[[ Records to use open ]]

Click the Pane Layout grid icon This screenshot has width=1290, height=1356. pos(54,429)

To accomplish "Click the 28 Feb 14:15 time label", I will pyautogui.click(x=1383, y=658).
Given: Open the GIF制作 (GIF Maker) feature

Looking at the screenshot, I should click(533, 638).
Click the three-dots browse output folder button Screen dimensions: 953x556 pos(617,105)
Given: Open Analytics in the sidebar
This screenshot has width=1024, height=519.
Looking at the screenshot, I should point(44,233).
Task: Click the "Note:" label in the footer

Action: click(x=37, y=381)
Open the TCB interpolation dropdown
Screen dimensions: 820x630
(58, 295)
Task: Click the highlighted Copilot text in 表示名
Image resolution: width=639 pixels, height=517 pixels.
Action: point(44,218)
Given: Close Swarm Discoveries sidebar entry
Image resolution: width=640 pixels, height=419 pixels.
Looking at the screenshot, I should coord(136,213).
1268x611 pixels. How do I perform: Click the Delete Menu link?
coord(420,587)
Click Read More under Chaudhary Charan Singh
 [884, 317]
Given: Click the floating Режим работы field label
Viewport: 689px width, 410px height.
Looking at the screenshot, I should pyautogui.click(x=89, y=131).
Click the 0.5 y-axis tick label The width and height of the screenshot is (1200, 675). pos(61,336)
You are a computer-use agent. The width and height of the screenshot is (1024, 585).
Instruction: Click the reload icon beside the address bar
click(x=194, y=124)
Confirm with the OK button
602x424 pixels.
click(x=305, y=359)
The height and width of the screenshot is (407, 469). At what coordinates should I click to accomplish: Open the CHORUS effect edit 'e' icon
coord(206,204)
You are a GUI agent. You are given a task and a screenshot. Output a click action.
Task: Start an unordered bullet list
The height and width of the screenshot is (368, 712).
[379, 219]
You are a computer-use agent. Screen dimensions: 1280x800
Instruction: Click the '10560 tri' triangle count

[[ Records to use closed ]]

### What to produce
With the line containing "You are a computer-use agent. Screen" as the first, output each line through the final line of the entries above, exactly.

### Expected output
You are a computer-use agent. Screen dimensions: 1280x800
Instruction: Click the '10560 tri' triangle count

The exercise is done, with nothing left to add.